I only go outside for 4 reasons
Work cause i need money
Groceries cause i need food
Pub cause i like getting drunk although i can do that at home for cheaper
And every once in awhile i get takeout.
 
Will continue to try this, thanks. Actually I have also found headphones to be useful in the gym to just block out everyone else.
Personally I just put on my headphones, wear a hoodie and keep your head down BUT at the same time be aware of your surroundings.

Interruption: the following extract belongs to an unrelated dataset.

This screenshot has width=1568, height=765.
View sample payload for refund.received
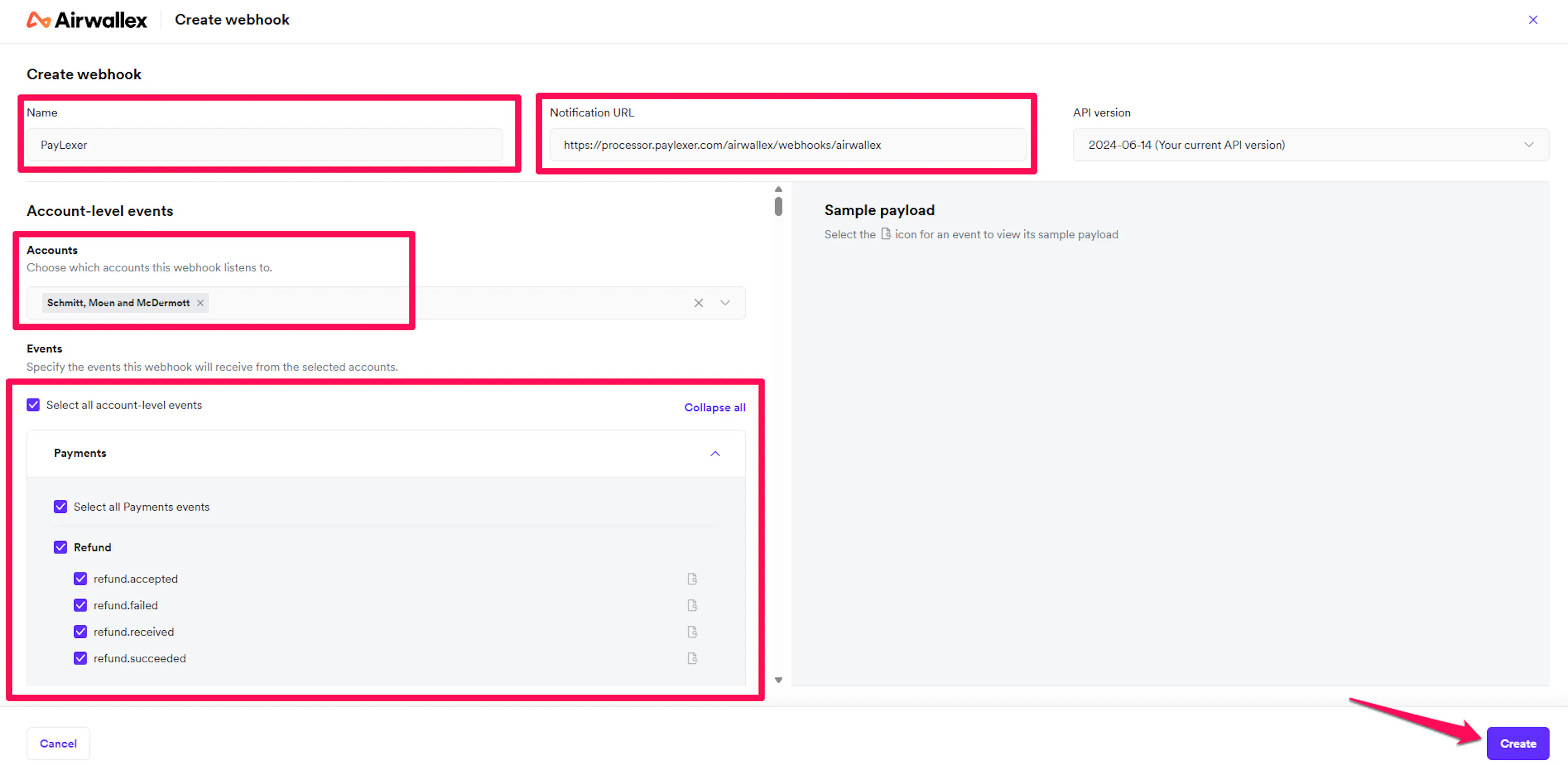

The last piece of advice is applicable to you if you live in a dangerous area(My country has the third highest crime rate in the world). If you live in a relatively safe area then it's even better.
 
I dont have a problem with going outside. I see blackpill truths in real life which is pretty cool it's like predicting the future. Im past the jealousy stage Im in the acceptance stage
 
I dont, I hide myself under my blankets so no one sees my face
 
back when i was in school entire groups of girls would come up to me and ask questions, then walk away laughing
to my bluepilled mind i thought i was the shit, years later i knew i was just being bullied and now i cant even talk to women without thinking of that incident.
Standard female tactics to deal with low status unthreatening men.
 
For Groceries Mostly .

Btw you should wear Headphones , Makes it much Easier to Deal with Noisy Garbage / People .
 
here’s a trick I learned: walking at a brisk pace and wearing headphones 24/7 even if you’re not listening to anything, it gives the “fuck off” signal and impression that you don’t want to be bothered so most normies and foids avoid you, so this in extension with all of the advice above
 
I have to because im a wagie
 
I don´t go.

~Simple as.
 
Forced myself.
 
I take long steps.
 
I don't, I smoke joints on my own and play RuneScape and try become rich on it.

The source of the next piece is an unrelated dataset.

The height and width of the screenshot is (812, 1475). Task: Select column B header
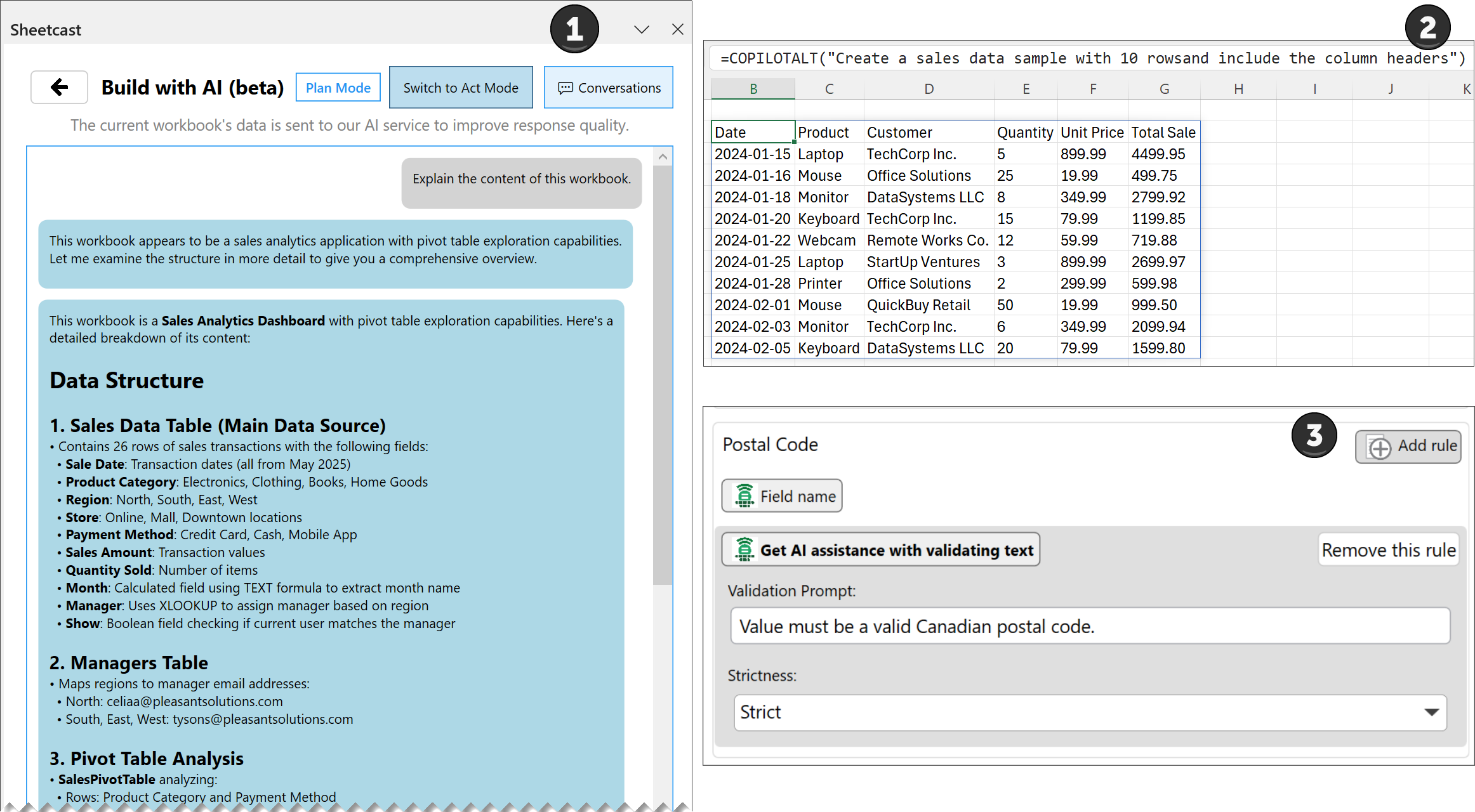click(x=753, y=89)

Been doing this for so many years now it's funny. This is my whole life basically. Since I was 7 I played RuneScape and since I was 16 I smoked weed. Now I'm 26. It's getting boring but there's still a few more years in these copes. I just need money to improve them.
 
I must tolerate it because I don't want to stay inside all the time. During the summer I cope with nature and swimming. Places where I go swimming, has very few people and sometimes I can enjoy it all alone. I still couldn't avoid completely getting mogged, couples are everywhere showing affection wherever there are any people. It's been easier though after I moved from a bigger city to small one in region with low population density. I don't see much PDA here and during the daytime there are mostly boomers and elderly people.

Anyway I avoid sexhavers, even some acquaintances and relatives when I visit my family.
 
Don't want to suffer loneliness, but avoid contact with strangers. This is make sense to me.